Exercise requirements —
All that is needed is the listing, given back exactly.

Given data —
--- START ---

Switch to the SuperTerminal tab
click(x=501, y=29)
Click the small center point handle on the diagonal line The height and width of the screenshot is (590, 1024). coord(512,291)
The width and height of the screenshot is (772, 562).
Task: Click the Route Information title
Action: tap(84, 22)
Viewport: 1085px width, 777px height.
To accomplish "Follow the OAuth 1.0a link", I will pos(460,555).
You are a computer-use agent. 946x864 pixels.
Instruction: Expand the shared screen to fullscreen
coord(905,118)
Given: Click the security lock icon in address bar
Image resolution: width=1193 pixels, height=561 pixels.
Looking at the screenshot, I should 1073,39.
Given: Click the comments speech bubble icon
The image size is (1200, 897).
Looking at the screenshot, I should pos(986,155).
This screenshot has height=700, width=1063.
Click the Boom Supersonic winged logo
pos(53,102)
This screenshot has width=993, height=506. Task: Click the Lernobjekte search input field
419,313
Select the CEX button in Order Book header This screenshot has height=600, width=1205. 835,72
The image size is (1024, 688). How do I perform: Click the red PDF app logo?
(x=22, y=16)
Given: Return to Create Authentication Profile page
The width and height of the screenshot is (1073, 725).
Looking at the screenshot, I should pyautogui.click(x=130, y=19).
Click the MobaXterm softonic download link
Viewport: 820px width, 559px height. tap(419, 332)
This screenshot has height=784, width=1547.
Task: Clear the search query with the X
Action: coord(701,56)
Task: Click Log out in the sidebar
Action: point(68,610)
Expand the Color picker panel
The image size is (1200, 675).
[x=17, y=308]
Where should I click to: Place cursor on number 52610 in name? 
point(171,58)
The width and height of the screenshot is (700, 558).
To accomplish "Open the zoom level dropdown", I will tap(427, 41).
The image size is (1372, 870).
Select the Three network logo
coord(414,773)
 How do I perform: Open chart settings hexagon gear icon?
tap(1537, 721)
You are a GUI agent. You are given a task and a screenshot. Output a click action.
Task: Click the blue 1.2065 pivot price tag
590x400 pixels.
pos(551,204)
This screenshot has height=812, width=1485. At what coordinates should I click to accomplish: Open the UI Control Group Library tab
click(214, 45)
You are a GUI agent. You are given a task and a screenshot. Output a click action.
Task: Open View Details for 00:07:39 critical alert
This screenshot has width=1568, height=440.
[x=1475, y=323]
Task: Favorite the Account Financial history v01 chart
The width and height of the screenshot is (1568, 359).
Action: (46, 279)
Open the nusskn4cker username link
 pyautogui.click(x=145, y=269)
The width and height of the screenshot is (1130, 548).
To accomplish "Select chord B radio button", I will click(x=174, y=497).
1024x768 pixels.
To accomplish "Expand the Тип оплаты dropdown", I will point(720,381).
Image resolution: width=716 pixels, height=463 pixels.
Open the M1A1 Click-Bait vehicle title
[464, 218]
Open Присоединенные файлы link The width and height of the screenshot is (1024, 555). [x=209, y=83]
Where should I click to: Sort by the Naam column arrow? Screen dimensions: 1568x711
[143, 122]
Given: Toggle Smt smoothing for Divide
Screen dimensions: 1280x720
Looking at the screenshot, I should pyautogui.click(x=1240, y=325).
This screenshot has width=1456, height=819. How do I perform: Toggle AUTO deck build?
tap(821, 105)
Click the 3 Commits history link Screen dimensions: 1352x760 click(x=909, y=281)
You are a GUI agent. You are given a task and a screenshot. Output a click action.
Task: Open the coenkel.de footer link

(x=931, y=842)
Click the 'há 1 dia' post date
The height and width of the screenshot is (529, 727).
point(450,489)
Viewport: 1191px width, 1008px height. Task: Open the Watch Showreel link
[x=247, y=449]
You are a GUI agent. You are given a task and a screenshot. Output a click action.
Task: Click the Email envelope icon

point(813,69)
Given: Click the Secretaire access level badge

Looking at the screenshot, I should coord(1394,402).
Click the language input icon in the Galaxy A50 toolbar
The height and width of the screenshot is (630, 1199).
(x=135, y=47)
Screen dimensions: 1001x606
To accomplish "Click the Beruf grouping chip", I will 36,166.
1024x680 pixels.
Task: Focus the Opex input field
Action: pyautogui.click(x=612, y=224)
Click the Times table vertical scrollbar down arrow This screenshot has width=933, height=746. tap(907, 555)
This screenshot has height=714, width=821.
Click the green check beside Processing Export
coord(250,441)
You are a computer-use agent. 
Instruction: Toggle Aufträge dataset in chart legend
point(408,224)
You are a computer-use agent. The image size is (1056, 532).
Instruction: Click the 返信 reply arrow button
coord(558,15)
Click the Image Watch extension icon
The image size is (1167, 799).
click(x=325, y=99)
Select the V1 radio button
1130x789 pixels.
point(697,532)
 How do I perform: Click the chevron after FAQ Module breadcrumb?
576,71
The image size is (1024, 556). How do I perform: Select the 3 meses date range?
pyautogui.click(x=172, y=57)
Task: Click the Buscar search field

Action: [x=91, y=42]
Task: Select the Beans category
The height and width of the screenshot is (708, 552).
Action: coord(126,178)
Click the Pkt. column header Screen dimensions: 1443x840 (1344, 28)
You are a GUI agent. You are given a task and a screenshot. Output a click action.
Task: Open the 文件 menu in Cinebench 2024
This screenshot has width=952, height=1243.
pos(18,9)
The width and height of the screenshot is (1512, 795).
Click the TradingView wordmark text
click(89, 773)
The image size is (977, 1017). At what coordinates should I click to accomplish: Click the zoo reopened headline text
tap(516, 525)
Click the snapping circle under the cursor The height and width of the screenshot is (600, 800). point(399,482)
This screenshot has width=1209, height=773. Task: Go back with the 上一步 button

--- END ---

Output of the task —
Switch to the SuperTerminal tab
click(x=501, y=29)
Click the small center point handle on the diagonal line The height and width of the screenshot is (590, 1024). coord(512,291)
The width and height of the screenshot is (772, 562).
Task: Click the Route Information title
Action: tap(84, 22)
Viewport: 1085px width, 777px height.
To accomplish "Follow the OAuth 1.0a link", I will pos(460,555).
You are a computer-use agent. 946x864 pixels.
Instruction: Expand the shared screen to fullscreen
coord(905,118)
Given: Click the security lock icon in address bar
Image resolution: width=1193 pixels, height=561 pixels.
Looking at the screenshot, I should 1073,39.
Given: Click the comments speech bubble icon
The image size is (1200, 897).
Looking at the screenshot, I should pos(986,155).
This screenshot has height=700, width=1063.
Click the Boom Supersonic winged logo
pos(53,102)
This screenshot has width=993, height=506. Task: Click the Lernobjekte search input field
419,313
Select the CEX button in Order Book header This screenshot has height=600, width=1205. 835,72
The image size is (1024, 688). How do I perform: Click the red PDF app logo?
(x=22, y=16)
Given: Return to Create Authentication Profile page
The width and height of the screenshot is (1073, 725).
Looking at the screenshot, I should pyautogui.click(x=130, y=19).
Click the MobaXterm softonic download link
Viewport: 820px width, 559px height. tap(419, 332)
This screenshot has height=784, width=1547.
Task: Clear the search query with the X
Action: coord(701,56)
Task: Click Log out in the sidebar
Action: point(68,610)
Expand the Color picker panel
The image size is (1200, 675).
[x=17, y=308]
Where should I click to: Place cursor on number 52610 in name? 
point(171,58)
The width and height of the screenshot is (700, 558).
To accomplish "Open the zoom level dropdown", I will tap(427, 41).
The image size is (1372, 870).
Select the Three network logo
coord(414,773)
 How do I perform: Open chart settings hexagon gear icon?
tap(1537, 721)
You are a GUI agent. You are given a task and a screenshot. Output a click action.
Task: Click the blue 1.2065 pivot price tag
590x400 pixels.
pos(551,204)
This screenshot has height=812, width=1485. At what coordinates should I click to accomplish: Open the UI Control Group Library tab
click(214, 45)
You are a GUI agent. You are given a task and a screenshot. Output a click action.
Task: Open View Details for 00:07:39 critical alert
This screenshot has width=1568, height=440.
[x=1475, y=323]
Task: Favorite the Account Financial history v01 chart
The width and height of the screenshot is (1568, 359).
Action: (46, 279)
Open the nusskn4cker username link
 pyautogui.click(x=145, y=269)
The width and height of the screenshot is (1130, 548).
To accomplish "Select chord B radio button", I will click(x=174, y=497).
1024x768 pixels.
To accomplish "Expand the Тип оплаты dropdown", I will point(720,381).
Image resolution: width=716 pixels, height=463 pixels.
Open the M1A1 Click-Bait vehicle title
[464, 218]
Open Присоединенные файлы link The width and height of the screenshot is (1024, 555). [x=209, y=83]
Where should I click to: Sort by the Naam column arrow? Screen dimensions: 1568x711
[143, 122]
Given: Toggle Smt smoothing for Divide
Screen dimensions: 1280x720
Looking at the screenshot, I should pyautogui.click(x=1240, y=325).
This screenshot has width=1456, height=819. How do I perform: Toggle AUTO deck build?
tap(821, 105)
Click the 3 Commits history link Screen dimensions: 1352x760 click(x=909, y=281)
You are a GUI agent. You are given a task and a screenshot. Output a click action.
Task: Open the coenkel.de footer link

(x=931, y=842)
Click the 'há 1 dia' post date
The height and width of the screenshot is (529, 727).
point(450,489)
Viewport: 1191px width, 1008px height. Task: Open the Watch Showreel link
[x=247, y=449]
You are a GUI agent. You are given a task and a screenshot. Output a click action.
Task: Click the Email envelope icon

point(813,69)
Given: Click the Secretaire access level badge

Looking at the screenshot, I should coord(1394,402).
Click the language input icon in the Galaxy A50 toolbar
The height and width of the screenshot is (630, 1199).
(x=135, y=47)
Screen dimensions: 1001x606
To accomplish "Click the Beruf grouping chip", I will 36,166.
1024x680 pixels.
Task: Focus the Opex input field
Action: pyautogui.click(x=612, y=224)
Click the Times table vertical scrollbar down arrow This screenshot has width=933, height=746. tap(907, 555)
This screenshot has height=714, width=821.
Click the green check beside Processing Export
coord(250,441)
You are a computer-use agent. 
Instruction: Toggle Aufträge dataset in chart legend
point(408,224)
You are a computer-use agent. The image size is (1056, 532).
Instruction: Click the 返信 reply arrow button
coord(558,15)
Click the Image Watch extension icon
The image size is (1167, 799).
click(x=325, y=99)
Select the V1 radio button
1130x789 pixels.
point(697,532)
 How do I perform: Click the chevron after FAQ Module breadcrumb?
576,71
The image size is (1024, 556). How do I perform: Select the 3 meses date range?
pyautogui.click(x=172, y=57)
Task: Click the Buscar search field

Action: [x=91, y=42]
Task: Select the Beans category
The height and width of the screenshot is (708, 552).
Action: coord(126,178)
Click the Pkt. column header Screen dimensions: 1443x840 (1344, 28)
You are a GUI agent. You are given a task and a screenshot. Output a click action.
Task: Open the 文件 menu in Cinebench 2024
This screenshot has width=952, height=1243.
pos(18,9)
The width and height of the screenshot is (1512, 795).
Click the TradingView wordmark text
click(89, 773)
The image size is (977, 1017). At what coordinates should I click to accomplish: Click the zoo reopened headline text
tap(516, 525)
Click the snapping circle under the cursor The height and width of the screenshot is (600, 800). point(399,482)
This screenshot has width=1209, height=773. Task: Go back with the 上一步 button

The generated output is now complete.